__Exercise materials__:
(begin)
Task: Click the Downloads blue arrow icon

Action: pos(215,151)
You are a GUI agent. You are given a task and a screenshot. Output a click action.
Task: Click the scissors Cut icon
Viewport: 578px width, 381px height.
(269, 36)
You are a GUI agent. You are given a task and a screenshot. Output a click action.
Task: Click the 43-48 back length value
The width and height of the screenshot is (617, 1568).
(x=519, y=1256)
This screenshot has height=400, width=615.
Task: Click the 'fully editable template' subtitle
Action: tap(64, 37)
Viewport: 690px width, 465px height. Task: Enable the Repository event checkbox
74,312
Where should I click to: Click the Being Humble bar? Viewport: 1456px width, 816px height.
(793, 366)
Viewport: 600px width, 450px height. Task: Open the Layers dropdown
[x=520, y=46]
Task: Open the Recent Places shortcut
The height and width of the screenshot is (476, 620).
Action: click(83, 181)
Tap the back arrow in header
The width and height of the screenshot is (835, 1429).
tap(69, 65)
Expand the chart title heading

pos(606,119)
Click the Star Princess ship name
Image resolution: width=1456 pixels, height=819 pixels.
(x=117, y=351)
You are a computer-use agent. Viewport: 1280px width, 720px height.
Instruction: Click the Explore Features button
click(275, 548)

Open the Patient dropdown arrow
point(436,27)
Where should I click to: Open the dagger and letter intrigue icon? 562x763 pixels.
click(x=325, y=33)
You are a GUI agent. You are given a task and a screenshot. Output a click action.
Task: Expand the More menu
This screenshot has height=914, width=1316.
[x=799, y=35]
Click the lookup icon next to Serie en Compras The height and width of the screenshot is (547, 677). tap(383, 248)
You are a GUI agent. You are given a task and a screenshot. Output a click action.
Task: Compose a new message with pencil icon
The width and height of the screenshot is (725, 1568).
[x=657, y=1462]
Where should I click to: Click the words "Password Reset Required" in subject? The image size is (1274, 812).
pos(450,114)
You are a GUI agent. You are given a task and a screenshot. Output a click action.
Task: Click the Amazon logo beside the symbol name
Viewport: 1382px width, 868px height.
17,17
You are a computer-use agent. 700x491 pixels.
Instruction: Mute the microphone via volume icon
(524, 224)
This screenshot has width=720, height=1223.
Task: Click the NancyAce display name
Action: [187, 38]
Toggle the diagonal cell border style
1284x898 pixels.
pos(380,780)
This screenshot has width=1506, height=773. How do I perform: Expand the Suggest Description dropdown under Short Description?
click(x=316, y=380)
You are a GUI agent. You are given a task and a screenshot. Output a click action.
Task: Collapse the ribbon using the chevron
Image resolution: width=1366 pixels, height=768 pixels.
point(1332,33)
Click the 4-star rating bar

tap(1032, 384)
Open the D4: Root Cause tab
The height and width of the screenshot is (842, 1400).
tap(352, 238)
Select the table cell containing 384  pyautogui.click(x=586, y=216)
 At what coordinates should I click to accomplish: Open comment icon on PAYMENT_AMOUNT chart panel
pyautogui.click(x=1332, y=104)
(end)
__Exercise directions__: Reproduce the entries word for word, from their first line through the line that contains "Click the lookup", including that line.

__Correct response__:
Task: Click the Downloads blue arrow icon

Action: pos(215,151)
You are a GUI agent. You are given a task and a screenshot. Output a click action.
Task: Click the scissors Cut icon
Viewport: 578px width, 381px height.
(269, 36)
You are a GUI agent. You are given a task and a screenshot. Output a click action.
Task: Click the 43-48 back length value
The width and height of the screenshot is (617, 1568).
(x=519, y=1256)
This screenshot has height=400, width=615.
Task: Click the 'fully editable template' subtitle
Action: tap(64, 37)
Viewport: 690px width, 465px height. Task: Enable the Repository event checkbox
74,312
Where should I click to: Click the Being Humble bar? Viewport: 1456px width, 816px height.
(793, 366)
Viewport: 600px width, 450px height. Task: Open the Layers dropdown
[x=520, y=46]
Task: Open the Recent Places shortcut
The height and width of the screenshot is (476, 620).
Action: click(83, 181)
Tap the back arrow in header
The width and height of the screenshot is (835, 1429).
tap(69, 65)
Expand the chart title heading

pos(606,119)
Click the Star Princess ship name
Image resolution: width=1456 pixels, height=819 pixels.
(x=117, y=351)
You are a computer-use agent. Viewport: 1280px width, 720px height.
Instruction: Click the Explore Features button
click(275, 548)

Open the Patient dropdown arrow
point(436,27)
Where should I click to: Open the dagger and letter intrigue icon? 562x763 pixels.
click(x=325, y=33)
You are a GUI agent. You are given a task and a screenshot. Output a click action.
Task: Expand the More menu
This screenshot has height=914, width=1316.
[x=799, y=35]
Click the lookup icon next to Serie en Compras The height and width of the screenshot is (547, 677). tap(383, 248)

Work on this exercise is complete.